Henry’s son Edward VI (r. 1547-1553), educated in the new Renaissance fashion, brought the Anglican Church more nearly in line with the Reformed Churches on the continent.  After his death, his half-sister Queen Mary (r. 1553-1558) returned England to the Church of Rome.  Mary’s successor and half-sister Elizabeth (r. 1558-1603) created a rather mild Protestant Church, in which doctrine was not as important as was loyalty to the Queen.  She tried to please as many people as she could, in order to preserve political peace.  Her popularity made the Church succeed during her lifetime, but after her death, disappointed factions gained strength, particularly the Puritans.

French theologian and reformer John Calvin (1509-1563) created the theology that, eventually, provided the most popular form of early modern Protestantism.  Calvin was exiled from France in the early 1530s for his criticism of the Church.  Subsequently he went to Strasbourg and Geneva.  His book, Institutes of the Christian Religion (1536) outlined a new form of Christianity, in which the community was responsible for the sins of the few, morality was to be inspired and insisted upon by the pre-destined elect, whose salvation was assured.  The Church-controlled government would thus be run by the saints and ensure conformity and morality.  In the 1540s he was permitted to create such a Church in Geneva.

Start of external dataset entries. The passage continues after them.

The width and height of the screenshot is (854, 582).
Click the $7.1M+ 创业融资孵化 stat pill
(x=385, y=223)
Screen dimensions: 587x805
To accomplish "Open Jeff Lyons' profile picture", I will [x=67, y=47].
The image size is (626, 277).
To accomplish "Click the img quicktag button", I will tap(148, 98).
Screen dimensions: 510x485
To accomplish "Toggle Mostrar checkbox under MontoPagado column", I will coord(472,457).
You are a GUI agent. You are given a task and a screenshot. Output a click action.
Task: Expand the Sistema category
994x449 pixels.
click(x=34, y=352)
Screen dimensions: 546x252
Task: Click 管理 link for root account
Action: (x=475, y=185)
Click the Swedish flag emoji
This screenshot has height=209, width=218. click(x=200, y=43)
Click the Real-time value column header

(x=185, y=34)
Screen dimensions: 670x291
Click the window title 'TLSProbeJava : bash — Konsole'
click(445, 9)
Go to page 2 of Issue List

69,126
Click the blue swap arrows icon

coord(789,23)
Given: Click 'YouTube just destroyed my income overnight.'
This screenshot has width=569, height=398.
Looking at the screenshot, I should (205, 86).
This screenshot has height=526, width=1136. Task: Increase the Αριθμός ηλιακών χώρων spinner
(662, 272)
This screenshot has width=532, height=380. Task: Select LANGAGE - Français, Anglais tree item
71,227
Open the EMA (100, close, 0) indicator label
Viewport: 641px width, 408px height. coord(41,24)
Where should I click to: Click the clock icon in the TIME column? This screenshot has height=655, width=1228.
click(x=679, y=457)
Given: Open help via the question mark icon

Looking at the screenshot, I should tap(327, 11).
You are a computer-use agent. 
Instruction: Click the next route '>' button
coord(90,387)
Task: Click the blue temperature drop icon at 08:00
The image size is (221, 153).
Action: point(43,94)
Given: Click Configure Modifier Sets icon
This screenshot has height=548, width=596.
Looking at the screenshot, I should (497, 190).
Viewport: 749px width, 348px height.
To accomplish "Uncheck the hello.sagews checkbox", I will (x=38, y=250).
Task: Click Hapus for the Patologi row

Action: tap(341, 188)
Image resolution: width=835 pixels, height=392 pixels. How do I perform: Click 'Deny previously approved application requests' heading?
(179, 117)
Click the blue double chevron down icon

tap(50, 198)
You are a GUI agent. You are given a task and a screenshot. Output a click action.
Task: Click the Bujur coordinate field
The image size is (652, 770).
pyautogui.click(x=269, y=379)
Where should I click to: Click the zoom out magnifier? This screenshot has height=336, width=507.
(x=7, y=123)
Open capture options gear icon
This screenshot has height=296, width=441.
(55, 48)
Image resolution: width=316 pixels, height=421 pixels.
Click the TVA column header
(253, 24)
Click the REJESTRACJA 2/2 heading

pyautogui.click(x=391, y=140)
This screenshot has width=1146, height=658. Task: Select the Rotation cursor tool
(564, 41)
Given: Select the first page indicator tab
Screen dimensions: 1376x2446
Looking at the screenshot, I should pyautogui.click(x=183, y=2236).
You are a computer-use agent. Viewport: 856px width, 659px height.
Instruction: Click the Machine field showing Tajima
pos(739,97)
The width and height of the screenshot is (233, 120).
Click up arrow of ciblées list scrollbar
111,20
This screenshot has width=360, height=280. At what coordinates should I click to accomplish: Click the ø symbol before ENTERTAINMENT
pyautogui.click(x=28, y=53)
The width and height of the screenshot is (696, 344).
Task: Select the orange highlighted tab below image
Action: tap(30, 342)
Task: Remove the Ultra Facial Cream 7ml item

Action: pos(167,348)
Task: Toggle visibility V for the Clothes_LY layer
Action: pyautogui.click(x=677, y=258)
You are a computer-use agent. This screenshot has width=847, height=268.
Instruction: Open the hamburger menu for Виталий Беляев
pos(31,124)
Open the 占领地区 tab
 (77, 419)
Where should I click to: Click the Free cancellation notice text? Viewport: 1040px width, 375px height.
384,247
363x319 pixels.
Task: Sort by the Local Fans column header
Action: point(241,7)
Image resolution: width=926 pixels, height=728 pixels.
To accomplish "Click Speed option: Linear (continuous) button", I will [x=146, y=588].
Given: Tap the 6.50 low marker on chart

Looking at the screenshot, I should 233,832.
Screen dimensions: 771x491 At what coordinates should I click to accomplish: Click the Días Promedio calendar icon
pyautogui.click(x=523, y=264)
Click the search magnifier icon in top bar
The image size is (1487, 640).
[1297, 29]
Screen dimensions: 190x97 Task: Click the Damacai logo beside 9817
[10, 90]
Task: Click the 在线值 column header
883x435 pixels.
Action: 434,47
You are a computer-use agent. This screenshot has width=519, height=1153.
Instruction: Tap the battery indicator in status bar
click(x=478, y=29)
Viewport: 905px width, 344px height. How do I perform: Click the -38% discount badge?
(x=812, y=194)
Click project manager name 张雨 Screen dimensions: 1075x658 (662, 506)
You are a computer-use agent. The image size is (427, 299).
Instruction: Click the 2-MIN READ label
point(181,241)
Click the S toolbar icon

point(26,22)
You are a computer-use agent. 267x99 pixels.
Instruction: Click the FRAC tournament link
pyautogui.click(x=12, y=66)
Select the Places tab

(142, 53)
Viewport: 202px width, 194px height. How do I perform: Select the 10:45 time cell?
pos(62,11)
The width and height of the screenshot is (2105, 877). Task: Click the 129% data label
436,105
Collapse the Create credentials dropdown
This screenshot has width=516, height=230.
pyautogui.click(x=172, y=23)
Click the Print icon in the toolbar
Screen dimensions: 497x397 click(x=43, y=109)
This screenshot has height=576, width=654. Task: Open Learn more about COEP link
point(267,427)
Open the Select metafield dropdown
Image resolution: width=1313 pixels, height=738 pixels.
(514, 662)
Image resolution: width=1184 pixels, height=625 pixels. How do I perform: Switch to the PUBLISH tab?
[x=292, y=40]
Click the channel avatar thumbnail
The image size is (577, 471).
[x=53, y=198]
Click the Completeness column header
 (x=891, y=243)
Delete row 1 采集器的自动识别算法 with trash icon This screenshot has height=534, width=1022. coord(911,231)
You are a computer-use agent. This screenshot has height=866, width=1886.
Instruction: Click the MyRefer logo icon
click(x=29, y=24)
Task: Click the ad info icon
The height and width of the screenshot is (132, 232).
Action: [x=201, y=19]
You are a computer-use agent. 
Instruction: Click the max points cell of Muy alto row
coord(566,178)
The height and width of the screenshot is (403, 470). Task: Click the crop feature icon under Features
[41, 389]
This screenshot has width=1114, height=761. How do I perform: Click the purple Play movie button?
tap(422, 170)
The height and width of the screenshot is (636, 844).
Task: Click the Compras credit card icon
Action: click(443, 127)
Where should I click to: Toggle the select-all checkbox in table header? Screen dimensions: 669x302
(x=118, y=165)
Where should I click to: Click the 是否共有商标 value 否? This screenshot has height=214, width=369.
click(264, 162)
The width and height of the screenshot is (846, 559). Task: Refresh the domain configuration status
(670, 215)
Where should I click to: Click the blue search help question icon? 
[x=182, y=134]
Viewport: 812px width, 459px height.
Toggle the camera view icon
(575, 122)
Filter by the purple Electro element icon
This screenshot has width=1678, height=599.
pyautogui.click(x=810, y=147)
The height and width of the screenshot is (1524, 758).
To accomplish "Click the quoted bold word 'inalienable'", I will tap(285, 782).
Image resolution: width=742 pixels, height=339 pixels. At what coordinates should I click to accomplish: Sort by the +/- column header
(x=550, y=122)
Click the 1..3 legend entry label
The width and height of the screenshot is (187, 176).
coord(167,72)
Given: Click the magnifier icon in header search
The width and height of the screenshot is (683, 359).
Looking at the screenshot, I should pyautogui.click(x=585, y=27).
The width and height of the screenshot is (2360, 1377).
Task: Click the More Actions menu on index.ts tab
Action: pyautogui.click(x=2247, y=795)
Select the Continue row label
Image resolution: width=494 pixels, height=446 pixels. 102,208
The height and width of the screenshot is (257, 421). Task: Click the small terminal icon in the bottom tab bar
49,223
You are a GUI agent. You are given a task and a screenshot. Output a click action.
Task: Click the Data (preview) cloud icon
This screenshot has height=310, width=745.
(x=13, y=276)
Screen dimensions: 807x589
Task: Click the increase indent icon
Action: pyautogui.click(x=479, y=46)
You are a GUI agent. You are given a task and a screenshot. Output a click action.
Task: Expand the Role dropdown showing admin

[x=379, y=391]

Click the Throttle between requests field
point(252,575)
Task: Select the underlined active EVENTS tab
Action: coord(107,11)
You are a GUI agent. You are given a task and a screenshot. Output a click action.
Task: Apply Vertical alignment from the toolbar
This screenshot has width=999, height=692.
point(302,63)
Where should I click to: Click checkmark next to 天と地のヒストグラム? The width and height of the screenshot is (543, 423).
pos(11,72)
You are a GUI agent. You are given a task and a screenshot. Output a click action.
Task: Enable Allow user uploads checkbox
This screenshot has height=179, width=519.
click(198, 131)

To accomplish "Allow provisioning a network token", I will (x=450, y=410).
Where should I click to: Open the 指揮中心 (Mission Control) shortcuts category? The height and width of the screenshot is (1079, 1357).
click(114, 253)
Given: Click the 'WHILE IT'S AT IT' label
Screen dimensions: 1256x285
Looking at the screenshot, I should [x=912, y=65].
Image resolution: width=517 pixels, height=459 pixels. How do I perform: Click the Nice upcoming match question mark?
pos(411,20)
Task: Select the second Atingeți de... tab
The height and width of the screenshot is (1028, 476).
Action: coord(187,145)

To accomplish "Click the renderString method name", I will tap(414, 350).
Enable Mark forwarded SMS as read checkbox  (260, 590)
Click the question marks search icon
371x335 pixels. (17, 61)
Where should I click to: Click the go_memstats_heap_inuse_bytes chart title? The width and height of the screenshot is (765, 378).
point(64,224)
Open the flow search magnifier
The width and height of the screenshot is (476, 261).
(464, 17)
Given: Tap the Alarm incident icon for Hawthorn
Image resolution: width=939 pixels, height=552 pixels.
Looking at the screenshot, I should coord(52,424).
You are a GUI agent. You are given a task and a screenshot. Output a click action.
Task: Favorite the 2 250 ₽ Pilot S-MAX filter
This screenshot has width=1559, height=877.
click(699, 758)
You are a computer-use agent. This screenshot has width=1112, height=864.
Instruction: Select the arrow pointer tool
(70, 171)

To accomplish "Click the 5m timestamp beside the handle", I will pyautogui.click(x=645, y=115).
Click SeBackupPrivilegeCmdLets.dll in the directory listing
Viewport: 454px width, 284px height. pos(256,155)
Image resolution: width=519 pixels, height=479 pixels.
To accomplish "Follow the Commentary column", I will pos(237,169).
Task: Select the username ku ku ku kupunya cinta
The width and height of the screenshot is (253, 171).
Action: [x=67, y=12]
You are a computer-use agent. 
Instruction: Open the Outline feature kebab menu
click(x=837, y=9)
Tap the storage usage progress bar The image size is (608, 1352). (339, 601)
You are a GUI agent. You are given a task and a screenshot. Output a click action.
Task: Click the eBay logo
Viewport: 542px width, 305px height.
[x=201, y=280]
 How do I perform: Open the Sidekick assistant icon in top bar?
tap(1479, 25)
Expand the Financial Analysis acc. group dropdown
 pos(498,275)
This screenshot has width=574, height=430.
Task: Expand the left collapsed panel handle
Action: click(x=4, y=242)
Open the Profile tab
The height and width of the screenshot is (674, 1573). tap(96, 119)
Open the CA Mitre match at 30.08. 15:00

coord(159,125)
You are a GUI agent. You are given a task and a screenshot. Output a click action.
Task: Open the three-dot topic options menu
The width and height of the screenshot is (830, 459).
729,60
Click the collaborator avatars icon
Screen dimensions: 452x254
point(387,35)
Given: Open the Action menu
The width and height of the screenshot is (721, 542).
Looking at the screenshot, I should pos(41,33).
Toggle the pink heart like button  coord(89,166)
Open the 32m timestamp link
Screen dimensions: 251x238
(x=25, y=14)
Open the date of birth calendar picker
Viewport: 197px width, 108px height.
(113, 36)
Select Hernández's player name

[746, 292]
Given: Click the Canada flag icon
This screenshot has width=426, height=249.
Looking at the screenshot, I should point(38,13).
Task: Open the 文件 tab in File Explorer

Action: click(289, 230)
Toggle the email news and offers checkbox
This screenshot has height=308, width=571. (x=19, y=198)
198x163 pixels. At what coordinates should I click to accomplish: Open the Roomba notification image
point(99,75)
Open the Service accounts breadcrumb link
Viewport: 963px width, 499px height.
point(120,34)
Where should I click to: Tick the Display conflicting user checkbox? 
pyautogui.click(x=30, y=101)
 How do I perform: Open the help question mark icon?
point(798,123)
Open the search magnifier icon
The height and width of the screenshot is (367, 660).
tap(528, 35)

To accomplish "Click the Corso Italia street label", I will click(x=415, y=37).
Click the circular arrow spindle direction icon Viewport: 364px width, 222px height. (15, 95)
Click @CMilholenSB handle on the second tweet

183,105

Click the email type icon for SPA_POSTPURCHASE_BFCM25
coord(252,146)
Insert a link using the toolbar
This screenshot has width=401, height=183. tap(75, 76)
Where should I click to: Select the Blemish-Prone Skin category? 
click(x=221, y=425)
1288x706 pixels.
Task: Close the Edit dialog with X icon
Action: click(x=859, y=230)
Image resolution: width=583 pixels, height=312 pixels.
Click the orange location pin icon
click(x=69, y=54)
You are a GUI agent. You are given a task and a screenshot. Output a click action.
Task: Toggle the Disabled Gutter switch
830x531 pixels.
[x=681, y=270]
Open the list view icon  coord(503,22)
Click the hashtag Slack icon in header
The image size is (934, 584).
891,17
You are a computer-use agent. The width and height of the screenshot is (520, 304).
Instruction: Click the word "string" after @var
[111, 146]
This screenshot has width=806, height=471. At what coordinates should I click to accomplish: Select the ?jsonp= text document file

Calvinism took hold in the Netherlands, Scotland, and among a large community in France.  The Dutch Reformed Church became the official religion of the newly-independent Netherlands, a land known for its tolerance.  The Presbyterian Church of Scotland was created by the Scottish Parliament upon the inspiration of reformer John Knox, and against the wishes of the reigning Queen, Mary Stuart.  In France, the Calivinists were known as Huguenots.  They became engaged in a series of civil wars against the crown (Queen Mother Catherine de Medici) from 1562-1589.  The most notorious episode of the wars was the Massacre of St. Bartholomew’s Day (1582).  In 1598, the Huguenots were granted toleration by the Edict of Nantes.

The Roman Catholic Church reacted slowly to the Protestant menace.  Renaissance Popes continued to focus on beautifying Rome through the 1520s.  This was the time the Michelangelo painted the ceiling of the Sistine Chapel and fashioned the statue of Moses for the tomb of Pope Julius II.  Finally, in the 1530s, a number of initiatives was pursued.  War against Lutherans was undertaken across Germany.  A Council was summoned to Trent to consider the doctrinal challenges presented by Protestantism (1545-1563).  A new order of priests was founded, the Society of Jesus (Jesuits), in order to mitigate against the spread of Protestantism.  The Holy Office, or Inquisition, was kept busy trying heretics.  And across the world, the Catholic missionaries enlisted millions of new Catholics.  All these expedients failed to eliminate Protestantism.

The Early Modern period saw the appearance and success of the modern nation-state.  Spain, France, England, Venice, the Netherlands, Portugal, Sweden and Poland-Lithuania all succeeded in creating flourishing nation-states during this era.  The secret was in devising borders that roughly represented cultural, linguistic and ethnic boundaries, and then centralizing the governance of such a state.  Most of these states were monarchies, but Venice was an oligarchic republic and the Netherlands a bourgeois one.  The achievements of these republics, and of the Tudor, Habsburg and Valois dynasties, attested to the value of the centralized nation-state.